2025 Kia Tasman ute spy photos: This is the real thing - SUV VEHICLE

2025 Kia Tasman ute spy photos: This is the real thing


The final design for the Australia-bound Kia ute has been caught on camera at last, after months of test ‘mules’ wearing bodywork improvised from other Kia models.

Images via Woopa TV on YouTube.

The 2025 Kia Tasman ute has been photographed in its showroom-bound bodywork for the first time, ahead of Australian showroom arrivals due in mid-2025.

Previous photos of the Kia Tasman – a dual-cab diesel rival for the Toyota HiLux and Ford Ranger – have shown test ‘mules’ with temporary bodywork derived from the Kia Mohave SUV sold in South Korea.

Now Kia’s new ute has been caught wearing its final bodywork in a YouTube video from South Korean creator Woopa TV – with bold, blocky styling that looks to be more upright and imposing than its rivals.

Of note are the large windows, which contribute to a body that is noticeably taller than a Ford Ranger or Toyota HiLux – vehicles which are already close to about 1.9 metres high on highway-terrain tyres.

Highlights visible through the gaps in the heavy camouflage include a bluff front fascia with low-set headlights and a large grille – with a Kia badge that appears to sit on the leading edge of the bonnet.

There is black panelling on the top of the flared wheel arches, a steep windscreen, and LED tail-lights that look to be more compact than a Ranger, HiLux or other rival.

The 265/65 R17 profile of the tyres – with a 30.6-inch (777mm) diameter – makes them slightly smaller a Ford Ranger XLT (255/70 R17, 31.1-inch diameter), a match for a Toyota HiLux SR, and larger than an Isuzu D-Max LS-M (255/65 R17, 30.1-inch diameter).

GIVEN TASK A: Copy the Kia Tasman spy photo article in full, word for word.

INPUT:

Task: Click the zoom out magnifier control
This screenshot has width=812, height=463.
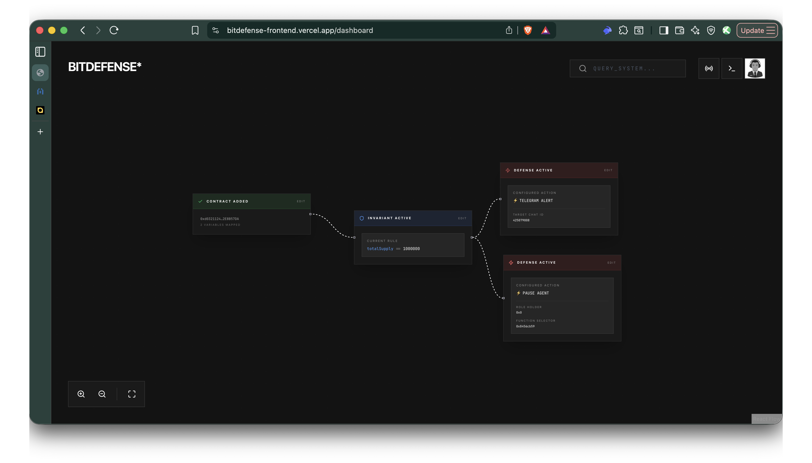Action: coord(102,394)
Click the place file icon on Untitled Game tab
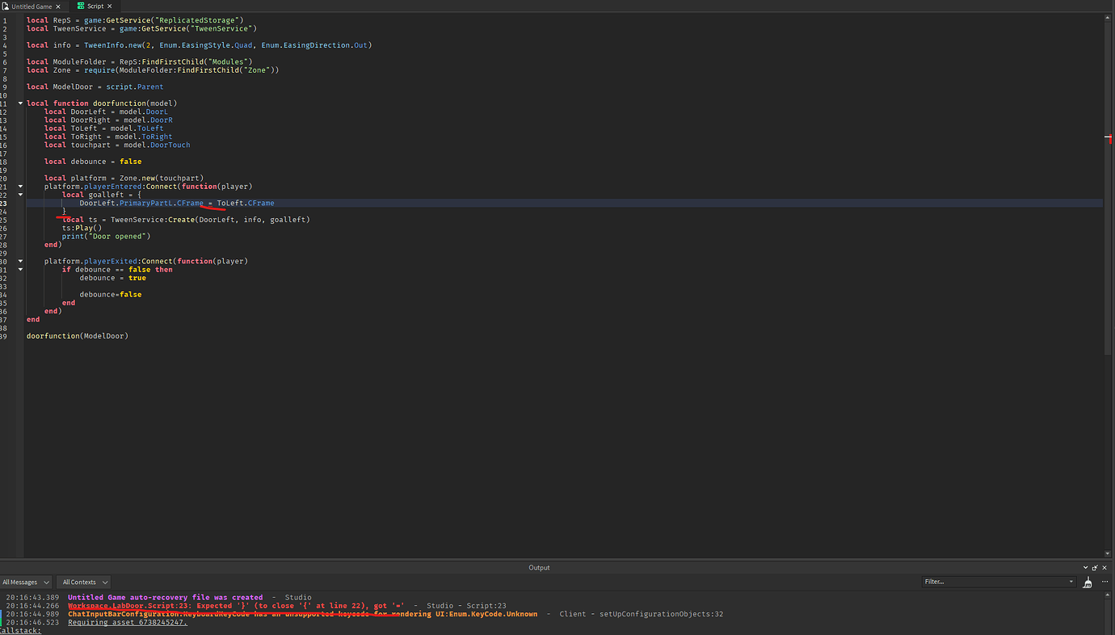1115x635 pixels. coord(6,6)
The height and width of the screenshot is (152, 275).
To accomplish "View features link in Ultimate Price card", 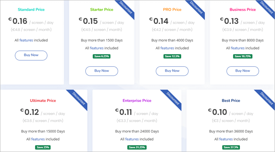I will [x=38, y=139].
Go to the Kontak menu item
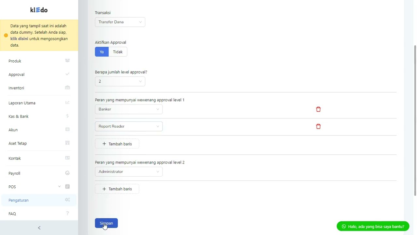The height and width of the screenshot is (235, 417). [x=15, y=158]
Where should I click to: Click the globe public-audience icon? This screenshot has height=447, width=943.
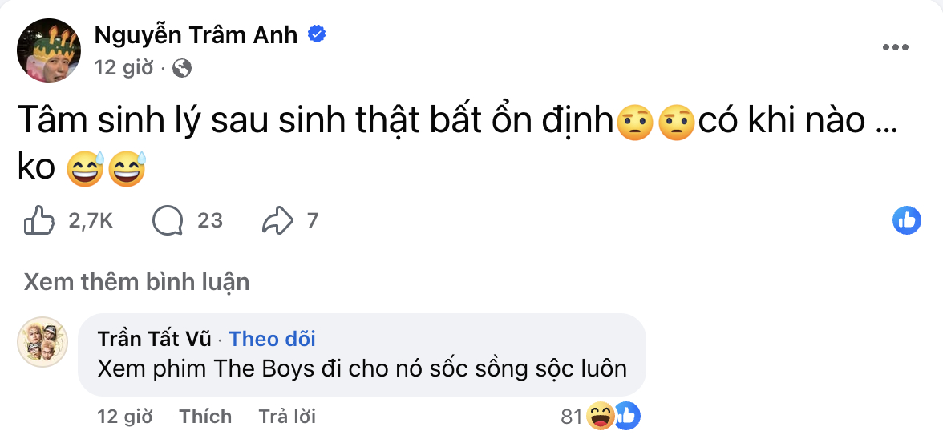click(182, 68)
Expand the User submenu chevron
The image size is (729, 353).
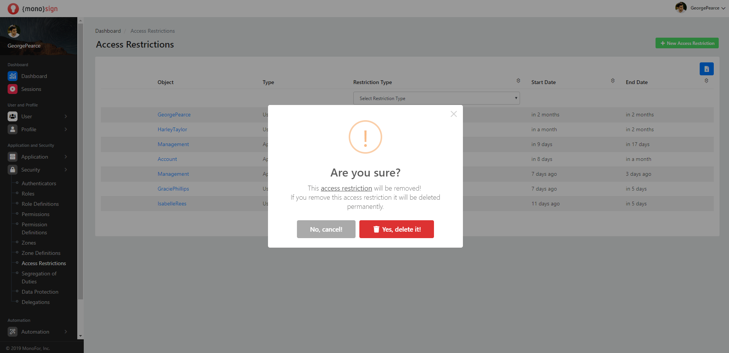click(x=66, y=116)
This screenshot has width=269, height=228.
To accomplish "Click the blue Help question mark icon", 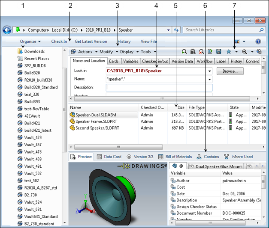I will click(x=258, y=41).
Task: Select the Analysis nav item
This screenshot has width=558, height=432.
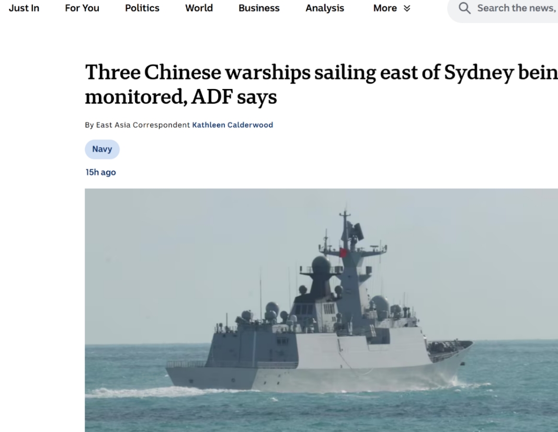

GIVEN TASK B: Repeat the rows verbatim from the line containing "Task: Select the Analysis nav item" through the last of the rows, leaving out the pictures.

EXPECTED OUTPUT A:
2025 Kia Tasman ute spy photos: This is the real thing - SUV VEHICLE

2025 Kia Tasman ute spy photos: This is the real thing


The final design for the Australia-bound Kia ute has been caught on camera at last, after months of test ‘mules’ wearing bodywork improvised from other Kia models.

Images via Woopa TV on YouTube.

The 2025 Kia Tasman ute has been photographed in its showroom-bound bodywork for the first time, ahead of Australian showroom arrivals due in mid-2025.

Previous photos of the Kia Tasman – a dual-cab diesel rival for the Toyota HiLux and Ford Ranger – have shown test ‘mules’ with temporary bodywork derived from the Kia Mohave SUV sold in South Korea.

Now Kia’s new ute has been caught wearing its final bodywork in a YouTube video from South Korean creator Woopa TV – with bold, blocky styling that looks to be more upright and imposing than its rivals.

Of note are the large windows, which contribute to a body that is noticeably taller than a Ford Ranger or Toyota HiLux – vehicles which are already close to about 1.9 metres high on highway-terrain tyres.

Highlights visible through the gaps in the heavy camouflage include a bluff front fascia with low-set headlights and a large grille – with a Kia badge that appears to sit on the leading edge of the bonnet.

There is black panelling on the top of the flared wheel arches, a steep windscreen, and LED tail-lights that look to be more compact than a Ranger, HiLux or other rival.

The 265/65 R17 profile of the tyres – with a 30.6-inch (777mm) diameter – makes them slightly smaller a Ford Ranger XLT (255/70 R17, 31.1-inch diameter), a match for a Toyota HiLux SR, and larger than an Isuzu D-Max LS-M (255/65 R17, 30.1-inch diameter).

EXPECTED OUTPUT B:
Task: Select the Analysis nav item
This screenshot has width=558, height=432.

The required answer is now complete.